広島公演は相方がいなくて、心細かったり覚えることもたくさんあって大変だったと思います。そんな中でも弱音を吐かず私の聖誕祭だからと私を立てようとしてくれました。

MOAMETALを私が支えなきゃと思っていたのに、自分に全然余裕がなくて、リズムが上手に取れない曲ではダンスで指揮をしてくれたり、私の方がたくさん助けてもらいました。その時MOAMETALが私が思っていたよりも強くて、大人になっていたことを知りました。

MOAMETAL must have felt a sense of helplessness without her partner, with many things to learn and adjust to for the show - yet in spite of this, she never uttered a word of complaint, and tried her best to make the most of the birthday show for me.

I felt that I had to support MOAMETAL, but I was having enough trouble taking care of myself, and she was the one that helped me a lot by taking the lead in dance when I couldn’t get the rhythm right. It was then that I realized MOAMETAL was stronger and more mature than I had thought.


MOAMETAL looking like she could bench press 100 kg

――波乱続きの公演だったが、彼女はこう付け加えた。

It was a tumultuous performance, she added.

勝手に自分が決めた約束ですけど、広島でライヴをやるっていう目標を果たすことができたし、このライヴをきっかけに広島に来てくださった方もたくさんいらっしゃったみたいなので、自分の地元をこういう形で紹介できたことがうれしかったです。あと、この2日間でワンツアー分ぐらい学んだことがたくさんありましたね。

I had made a promise to myself that I would someday perform in Hiroshima. I heard that many people came to Hiroshima for the show, so I was happy to introduce my hometown in this way. We learned as much during those two days as we did on a tour.

いつでもYUIMETALが戻ってこられるように

We always left YUIMETAL’s spot ready for her

――2018年5月からは”ダークサイド”等のコンセプトを伴うワールドツアーを開始。YUIMETAL不在、複数のサポートダンサー参加という大変革が起こるなかで彼女は戦っていた。

In May 2018, they began a world tour with the new “Dark Side” concept. It was a battle amidst a sea of change, featuring the participation of several support dancers filling in for YUIMETAL’s absence.

ここから半年間くらいの活動について、いろんな話をして。私とMOAMETALの結論として、活動を止めることはできないなと思ったんです。今は止まる時期じゃないと感じたし、YUIMETALのためにも、いつでもYUIMETALが戻ってこられるように、私たちがその場所を残しておかなきゃいけないなって。

それで、広島のライヴでお客さんにすごく助けられて、それは本当にありがたいことなんですけど、やっぱりどこかで「ああ、2人だけだとダメなのかな?」って思ってしまった部分があったんです。だからその後のツアーで、ちゃんと2人がYUIMETALの穴を埋めて、BABYMETALとしてパフォーマンスを成立させられるか試したかったし、証明したかったんだと思うんですね。
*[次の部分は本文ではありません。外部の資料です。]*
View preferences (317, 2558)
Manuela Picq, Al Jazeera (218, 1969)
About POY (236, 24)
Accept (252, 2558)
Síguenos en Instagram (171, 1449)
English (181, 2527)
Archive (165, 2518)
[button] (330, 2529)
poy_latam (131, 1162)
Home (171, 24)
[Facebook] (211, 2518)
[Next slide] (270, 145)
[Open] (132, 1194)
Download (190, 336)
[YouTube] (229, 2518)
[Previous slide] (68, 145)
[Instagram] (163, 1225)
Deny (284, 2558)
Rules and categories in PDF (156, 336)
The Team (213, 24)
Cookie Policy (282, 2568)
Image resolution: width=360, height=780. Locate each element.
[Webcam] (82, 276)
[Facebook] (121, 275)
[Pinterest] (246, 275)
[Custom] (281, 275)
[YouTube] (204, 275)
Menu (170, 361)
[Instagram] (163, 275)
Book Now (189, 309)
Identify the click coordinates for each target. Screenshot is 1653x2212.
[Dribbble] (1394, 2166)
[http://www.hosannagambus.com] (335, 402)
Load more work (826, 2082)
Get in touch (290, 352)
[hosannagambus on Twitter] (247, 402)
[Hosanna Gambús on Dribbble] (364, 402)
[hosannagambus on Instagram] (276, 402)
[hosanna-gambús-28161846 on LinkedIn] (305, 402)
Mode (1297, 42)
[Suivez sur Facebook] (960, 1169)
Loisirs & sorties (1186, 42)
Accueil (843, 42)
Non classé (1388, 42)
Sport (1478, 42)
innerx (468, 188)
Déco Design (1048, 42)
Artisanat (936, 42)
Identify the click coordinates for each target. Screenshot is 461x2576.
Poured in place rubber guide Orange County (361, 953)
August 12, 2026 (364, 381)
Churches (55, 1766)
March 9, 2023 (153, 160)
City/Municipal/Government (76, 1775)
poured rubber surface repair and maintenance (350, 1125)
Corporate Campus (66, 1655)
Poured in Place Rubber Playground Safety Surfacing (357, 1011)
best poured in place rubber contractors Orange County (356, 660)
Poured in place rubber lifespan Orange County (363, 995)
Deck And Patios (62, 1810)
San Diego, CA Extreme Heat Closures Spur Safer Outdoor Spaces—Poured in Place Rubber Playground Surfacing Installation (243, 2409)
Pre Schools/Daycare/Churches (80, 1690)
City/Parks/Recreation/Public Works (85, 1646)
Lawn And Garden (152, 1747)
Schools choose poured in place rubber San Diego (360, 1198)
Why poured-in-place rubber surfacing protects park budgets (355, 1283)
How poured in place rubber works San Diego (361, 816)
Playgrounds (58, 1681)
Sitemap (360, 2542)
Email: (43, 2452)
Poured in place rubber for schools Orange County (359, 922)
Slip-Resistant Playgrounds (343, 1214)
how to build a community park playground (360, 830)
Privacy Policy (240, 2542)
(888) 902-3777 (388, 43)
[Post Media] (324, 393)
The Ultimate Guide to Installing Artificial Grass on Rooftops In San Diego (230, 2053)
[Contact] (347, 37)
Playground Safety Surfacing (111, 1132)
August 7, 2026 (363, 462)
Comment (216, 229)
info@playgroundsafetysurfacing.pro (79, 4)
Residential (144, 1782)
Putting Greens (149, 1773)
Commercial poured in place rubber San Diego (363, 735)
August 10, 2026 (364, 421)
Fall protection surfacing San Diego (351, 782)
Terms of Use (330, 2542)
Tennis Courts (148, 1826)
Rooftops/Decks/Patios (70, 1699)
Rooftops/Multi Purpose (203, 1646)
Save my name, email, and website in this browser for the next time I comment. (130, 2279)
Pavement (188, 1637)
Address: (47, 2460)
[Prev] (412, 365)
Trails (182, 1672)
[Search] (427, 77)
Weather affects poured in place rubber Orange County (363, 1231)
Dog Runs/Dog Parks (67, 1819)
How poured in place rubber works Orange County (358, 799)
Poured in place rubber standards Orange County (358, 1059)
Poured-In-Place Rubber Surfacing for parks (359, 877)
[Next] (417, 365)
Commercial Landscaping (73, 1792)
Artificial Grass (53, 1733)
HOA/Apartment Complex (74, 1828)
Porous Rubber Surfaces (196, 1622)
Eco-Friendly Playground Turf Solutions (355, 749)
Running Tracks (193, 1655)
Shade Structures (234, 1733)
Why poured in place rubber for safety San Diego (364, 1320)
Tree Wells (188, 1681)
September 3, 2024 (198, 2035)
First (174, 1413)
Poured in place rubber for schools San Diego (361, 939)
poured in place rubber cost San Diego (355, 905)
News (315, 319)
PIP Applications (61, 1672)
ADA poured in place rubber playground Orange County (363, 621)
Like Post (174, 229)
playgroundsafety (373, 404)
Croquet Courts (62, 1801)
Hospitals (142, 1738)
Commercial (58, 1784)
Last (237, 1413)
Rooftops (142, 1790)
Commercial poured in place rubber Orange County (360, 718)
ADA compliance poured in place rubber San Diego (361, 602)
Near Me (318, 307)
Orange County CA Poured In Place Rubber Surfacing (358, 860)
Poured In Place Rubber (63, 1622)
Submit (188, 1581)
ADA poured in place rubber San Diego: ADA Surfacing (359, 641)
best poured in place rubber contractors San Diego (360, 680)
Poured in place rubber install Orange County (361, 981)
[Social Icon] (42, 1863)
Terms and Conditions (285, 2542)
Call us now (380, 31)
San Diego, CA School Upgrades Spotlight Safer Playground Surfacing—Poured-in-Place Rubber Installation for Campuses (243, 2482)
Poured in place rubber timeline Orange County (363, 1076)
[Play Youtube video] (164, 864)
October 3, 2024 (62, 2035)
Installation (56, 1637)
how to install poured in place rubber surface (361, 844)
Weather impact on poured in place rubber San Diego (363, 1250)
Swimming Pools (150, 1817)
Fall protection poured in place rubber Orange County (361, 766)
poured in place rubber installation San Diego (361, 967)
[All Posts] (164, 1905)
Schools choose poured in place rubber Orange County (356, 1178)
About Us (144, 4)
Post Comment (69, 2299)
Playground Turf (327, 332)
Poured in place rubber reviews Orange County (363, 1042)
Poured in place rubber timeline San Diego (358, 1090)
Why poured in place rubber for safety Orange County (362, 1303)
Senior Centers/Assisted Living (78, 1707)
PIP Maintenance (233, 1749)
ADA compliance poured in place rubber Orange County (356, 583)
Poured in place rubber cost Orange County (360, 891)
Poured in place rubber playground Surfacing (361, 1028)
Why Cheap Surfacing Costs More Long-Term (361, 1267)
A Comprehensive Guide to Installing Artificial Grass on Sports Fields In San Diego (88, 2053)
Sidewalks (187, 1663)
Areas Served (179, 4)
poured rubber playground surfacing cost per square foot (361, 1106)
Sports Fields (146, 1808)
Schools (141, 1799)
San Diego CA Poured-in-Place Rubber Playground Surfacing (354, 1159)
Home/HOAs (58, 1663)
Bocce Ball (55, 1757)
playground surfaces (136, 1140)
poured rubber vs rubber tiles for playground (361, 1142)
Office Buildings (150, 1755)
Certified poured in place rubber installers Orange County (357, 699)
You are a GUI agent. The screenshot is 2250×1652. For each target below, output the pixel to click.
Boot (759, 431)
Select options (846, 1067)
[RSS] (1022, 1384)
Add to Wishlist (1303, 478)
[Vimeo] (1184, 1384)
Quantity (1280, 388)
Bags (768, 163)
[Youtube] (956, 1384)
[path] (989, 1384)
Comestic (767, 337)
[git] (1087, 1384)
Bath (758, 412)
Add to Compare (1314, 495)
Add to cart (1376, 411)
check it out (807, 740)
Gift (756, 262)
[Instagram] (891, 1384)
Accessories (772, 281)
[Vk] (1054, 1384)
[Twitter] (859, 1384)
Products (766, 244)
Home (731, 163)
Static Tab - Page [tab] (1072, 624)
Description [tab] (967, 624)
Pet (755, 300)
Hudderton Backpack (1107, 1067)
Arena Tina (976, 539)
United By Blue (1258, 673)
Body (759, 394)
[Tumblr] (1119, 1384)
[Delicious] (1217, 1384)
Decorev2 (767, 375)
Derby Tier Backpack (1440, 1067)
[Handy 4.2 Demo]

実際ツアーが始まって、フォーメーションの形も全然違いますし、サポートのダンサーさんが入るのも初めての経験だったけど、いちばん違いを感じたのはMOAMETALとの距離がすごく遠かったことなんですよ。しかも、2人とも正面を向いた立ち位置だったので、アイコンタクトのタイミングもなかなか合わなくて、想いを感じ取るのが難しかったです。お客さんも最初は戸惑いがあったし、私もMOAMETALもそれぞれ独りでもがいて、独りで突っ走ろうとしていたんでしょうね。最初のうちは、自分がYUIMETALの穴を埋めなきゃ、自分がもっと頑張らなきゃと思っていたので。

We talked about our upcoming activities scheduled for the next six months or so, and decided that we couldn’t go on hiatus. MOAMETAL and myself came to the conclusion that we couldn’t stop now; it wasn’t the time. And for the sake of YUIMETAL, we had to leave her spot open, so she could come back at any time.

At the Hiroshima show, I was very grateful for the audience’s overwhelming show of support. But somewhere in the back of my mind, there was a little voice questioning if the two of us were unable to do it by ourselves. So on the next tour, I wanted to test whether or not we would be able to make up for YUIMETAL’s absence, and still perform as BABYMETAL. I guess I wanted to try and prove myself.

When the Dark Side tour started, our formations were very different, and it was the first time we incorporated support dancers. But I felt that the biggest difference of all was the distance between me and MOAMETAL, because we were so far apart. Moreover, both of us were facing the front, so it was difficult to make eye contact, and grasp onto her feelings. The audience was confused at first, and I think MOAMETAL and I struggled separately, trying to overcome the situation by ourselves. At first, I thought that the way to compensate for YUIMETAL's absence was to work even harder individually.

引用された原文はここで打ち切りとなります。